I have a certain sympathy for pragmatism, and it’s probably the defence of belief (both theistic and atheistic) that I find hardest to dismiss. In this post I want to briefly outline how the pragmatic defence of belief works, and then explain why I’m not entirely convinced with it. Or rather, I think there’s an alternative way of looking at belief that sits much more comfortably with me. But first the defence itself.

The pragmatic theist’s line might go something like this: Yes, we understand that there is no slam dunk argument available to tell us whether it is more or less reasonable to believe in God. We would even go so far as to say this type of belief doesn’t yield to calculations of probability. We don’t know if it’s more or less likely that God exists. But, unlike the agnostic, we do not treat this profound uncertainty as cause to withhold belief. Rather, we would argue, that in the absence of any defeating arguments or evidence, it makes perfectly good sense to believe that thing that we know through experience makes our lives all the richer. To refuse to do this, on the grounds that in the absence of verifiable knowledge, one should withhold belief, is akin to cutting off one’s nose to spite one’s face. The principle of withholding knowledge itself relies upon a belief of sorts, and one that is equally impossible to establish, so if it just comes down to a choice between impossible to establish beliefs, then what could better justify this choice than the likely outcome for the believer?

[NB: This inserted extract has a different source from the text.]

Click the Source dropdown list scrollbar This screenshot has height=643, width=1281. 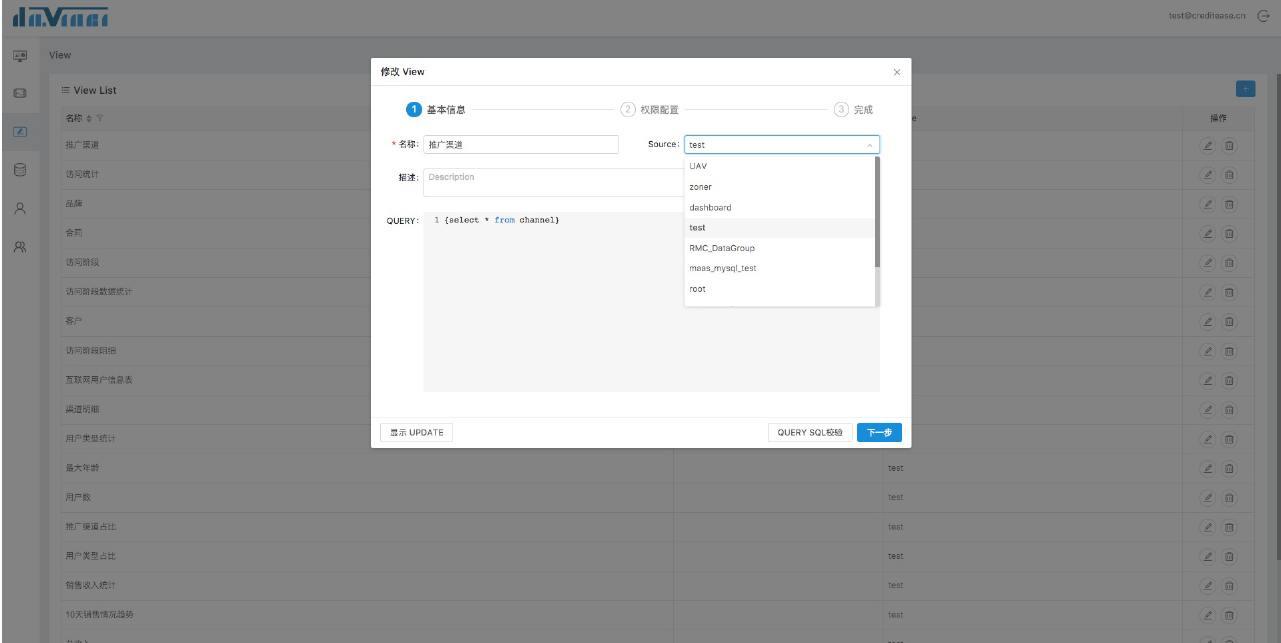pos(877,212)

This is sometimes framed as a doctrine of hopeful belief. In the absence of defeaters, one is warranted to believe in that which one hopes to be true. Atheists often employ a similar line of reasoning when they suggests, in the absence of a compelling case either way, believing in absence is the better path. Scratch beneath the surface and their notion of what is better often has a whiff of pragmatism about it too (if we refrain from believing in that we wish were true, we safeguard ourselves against wilful delusion).

So, isn’t the pragmatic case entirely reasonable? If we can’t rule an option out, and we find that believing in it improves our lives, isn’t belief the sane way to go? At this point many are tempted to rush in and construct the case against the opposition’s pragmatic virtue. No, claim some atheists, religion doesn’t make you feel better at all, look at all the harm it’s caused. Nonsense, returns the believer. Look at the progress our particular religion has laid the foundation for, your reading of history is mighty selective. And that, clearly, is not the sort of argument one could reasonably expect to be resolved. But, unless one accepts the premise, that usefulness is a reasonable guide to truth, then the argument is on some level a pointless one.

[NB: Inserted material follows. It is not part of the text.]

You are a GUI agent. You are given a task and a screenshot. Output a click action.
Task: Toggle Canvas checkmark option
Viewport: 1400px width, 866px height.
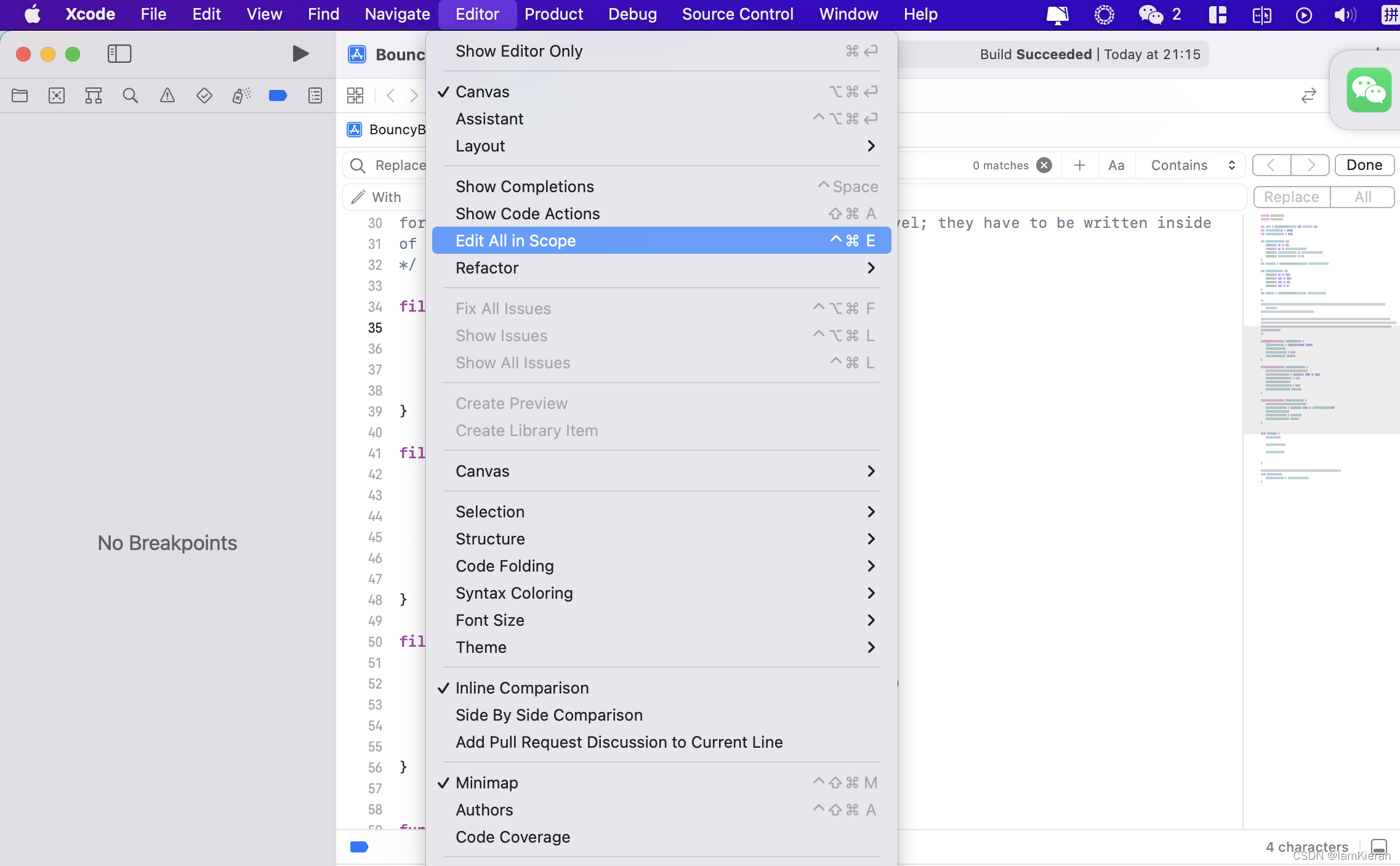[482, 92]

So, is there any way of equating usefulness to truthfulness? My instinct is to say no. I can think of any number of situations where a person might derive great pleasure from believing things where that pleasure is a lousy guide to truth. The person who misreads their lottery ticket and believes they have won might have a tremendously exciting time planning their spending spree and perhaps even indulging in some pre-claim celebrations, but the joy it brings them does not appear to be able to affect the truth of the outcome. The way I want the world to be, and the way it actually is, don’t appear to be related in the way that pragmatism seems to imply. Consider the person who hears a rumour their partner is being unfaithful. Sure, it might make them feel much better to believe this isn’t so, but that in itself can’t change the past. Isn’t belief about something other than trying to put the best spin on things? Isn’t belief, by definition, about trying to figure out what’s actually going on?

Perhaps in this case, definition is the whole thing. Consider this statement: ‘I have no idea whether that coin is going to be heads or tails, but I’ve bet on heads, and so I believe that’s what it will be. I’m an optimist.’ And ‘I don’t know whether it will be heads or tails, but based on past experience, I do believe it won’t land exactly on its side.’ I’m not convinced belief in these two cases is referring to the same thing at all. One refers to how we hope the world will turn out, and the other to how we genuinely expect the world to turn out. I understand the person who says ‘I hope this is true, and will behave as if it is’. That, I would suggest, is a stance more about hope than it is about belief. But, when the person says ‘I hope this is true, and so I believe it is’ some fine line of discomfort has been crossed for me. I want to say, fine, but that’s not what I mean when I speak of belief. Or rather I want to ask, how is belief any different from hope, in your case. In which case, why not use the word hope instead? Wouldn’t that be more honest?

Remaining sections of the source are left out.